Monday, January 6, 2014
State initiatives may increase interest in OD role in primary health care
Scott A. Edmonds, OD, FAAO
In my last blog, I discussed new delivery models for primary health care. I listed several states where Medicaid was considering the new delivery options of accountable care organizations. (ACOs). My own state of Pennsylvania was not on the list. But this week, all that has changed with the announcement of two aggressive initiatives to seek out new health care delivery models and payment reforms.
According to an article in Government Health IT by Anthony Bino, Pennsylvania Gov. Tom Corbett is seeking federal grant money for new demonstration projects, while Pennsylvania State Rep. Matt Baker has introduced a bill to create a patient-centered medical home (PCMH) advisory council. In the bill, Rep. Baker outlines nine broad principles for health care providers and hospitals. Among them are listed “comprehensive care management,” “sharing information and organization to avoid duplication” and “venues more accessible for patients.”
Followers of this blog have read all of the ways that optometry can easily provide the clinical care to participate in these health reform demonstrations. The problem has been getting the information about our services to the proper decision makers and creating the logical models of care delivery that include optometry.
As a health care consultant, I have had the opportunity to develop several of these models for various clients around the country. I am providing a rough outline of several of these models to stimulate some creative thinking among my readership.
The first model that I developed along these lines is the multidisciplinary PCMH. In this model, optometrists, along with dentists, podiatrists and psychologists, participated directly along with a centrally located primary care physician (PCP) in a risk-sharing capitated delivery model. Essentially, it was a staff model health maintenance organization without walls featuring electronic medical record (EMR) connectivity.
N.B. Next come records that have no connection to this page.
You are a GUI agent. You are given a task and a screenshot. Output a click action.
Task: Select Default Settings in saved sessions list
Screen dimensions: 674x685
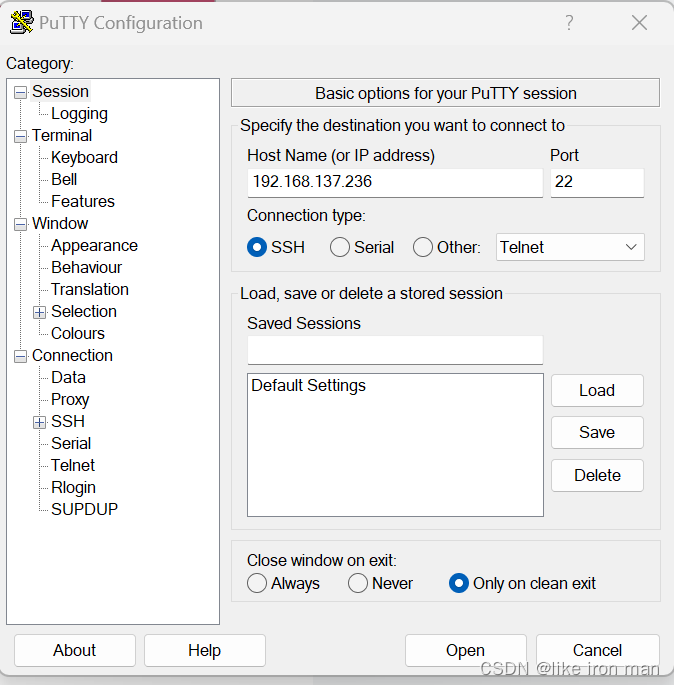click(308, 386)
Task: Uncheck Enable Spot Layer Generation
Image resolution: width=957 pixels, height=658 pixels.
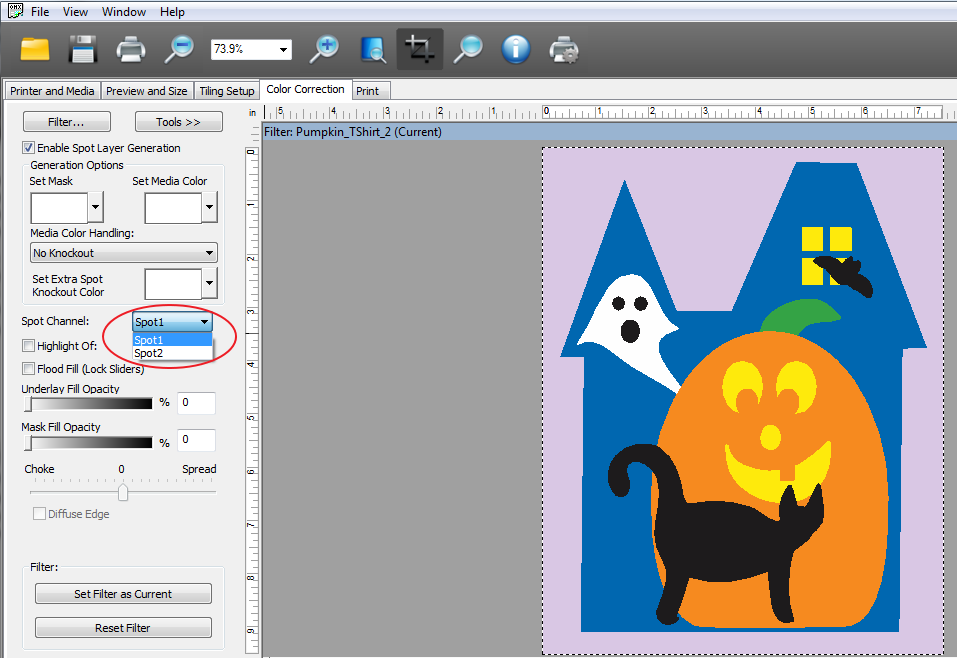Action: pyautogui.click(x=28, y=148)
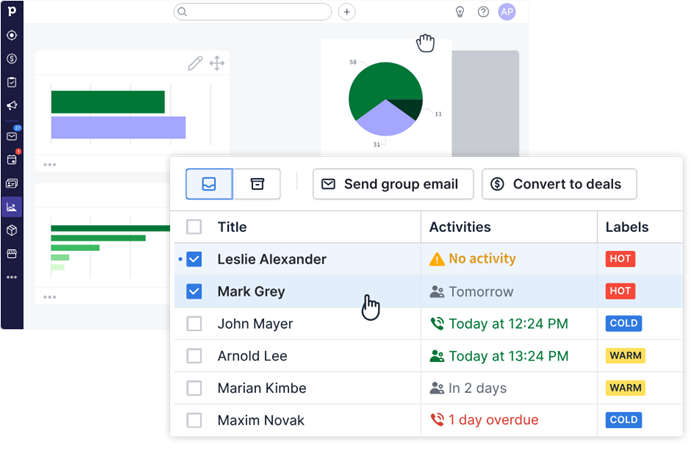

In another model called the expanded PCMH network, optometry practices were organized in “primary care pod,” where a PCP practice is surrounded with one to five optometry practices to expand the reach of the PCP to the healthy population with refractive errors. This model was developed to service the health care exchange market where routine eyes services are mainstreamed into the basis health benefit.
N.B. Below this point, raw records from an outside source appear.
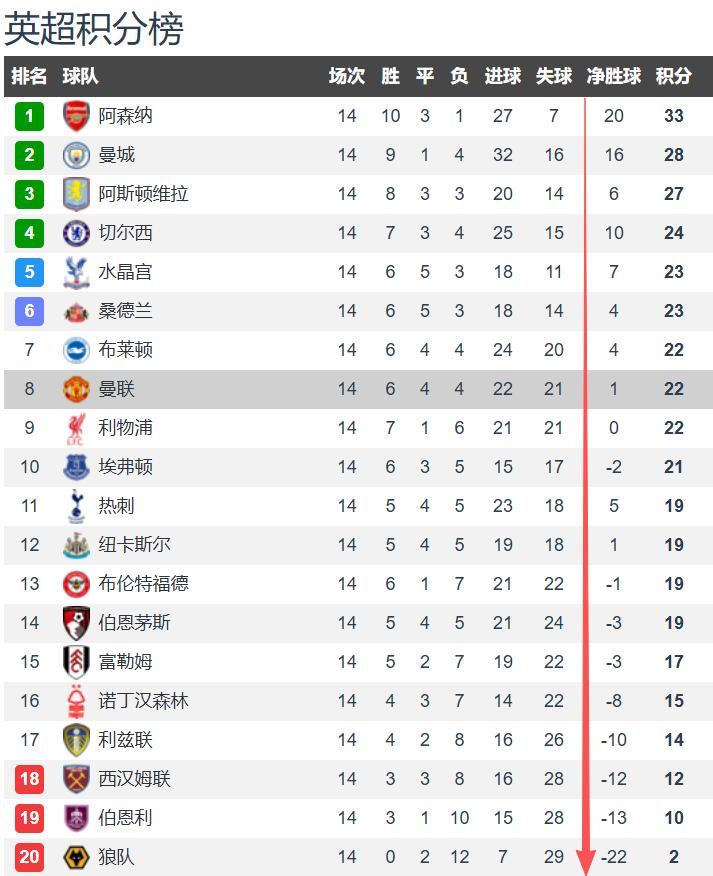Click the Manchester City crest icon
713x876 pixels.
pyautogui.click(x=77, y=155)
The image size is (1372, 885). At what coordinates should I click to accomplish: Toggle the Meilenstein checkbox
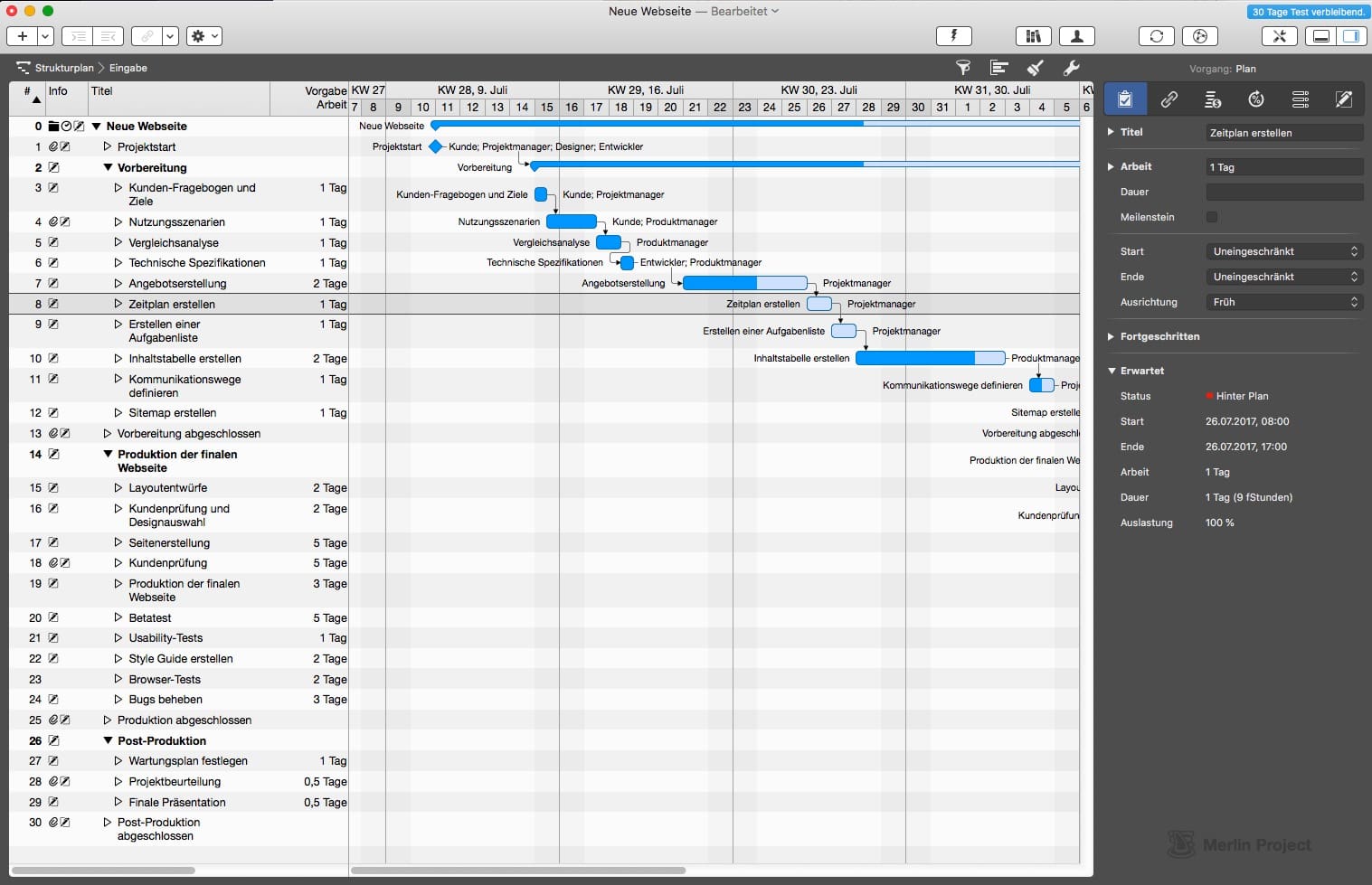pos(1212,217)
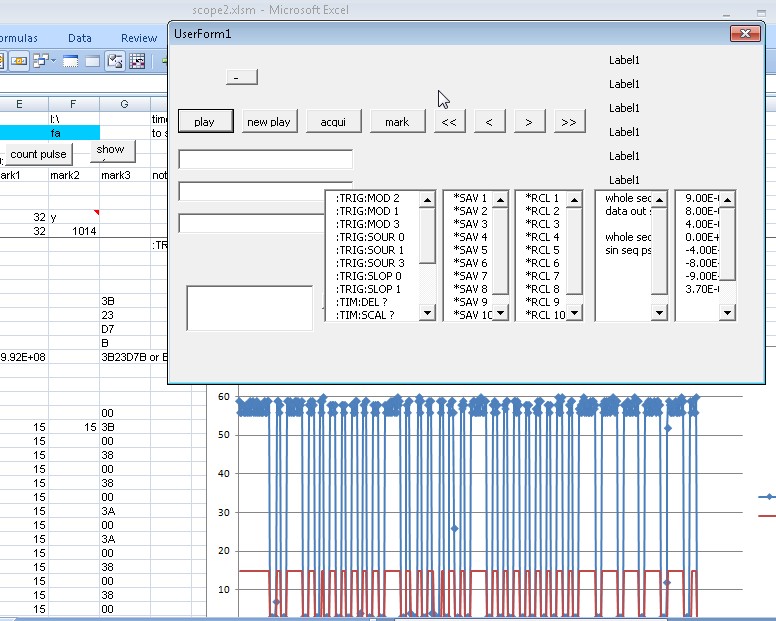
Task: Click the small dash button above play
Action: click(241, 77)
In a newer version of this model, a physician assistant or nurse practitioner is housed in the optometry practice with joint clinical responsibilities for primary health care and ocular disease management.
These are only a couple creative examples of how to practically integrate eye services and primary health care services. For optometrists who have worked in a staff model HMO, in a hospital or within the Veteran’s Administration, these relationships and synergies are obvious. For optometrists in private practice, these concepts may seem unusual or too futuristic. The more that I learn and read about health care reform initiatives around the country, the more convinced I become that this is the right direction for optometry and that the time is now to get involved.
The Pennsylvania story noted today is just an example of the kinds of opportunities that have been ushered to the forefront with the Accountable Care Act. I will certainly be meeting with the leaders of this new initiative in Pennsylvania to discuss some of the optometry models presented above. I urge each optometrist to follow the news and the health care trends in your state and take the opportunity to spread the word about the potential that optometric practice can offer in achieving the principles of health care reform.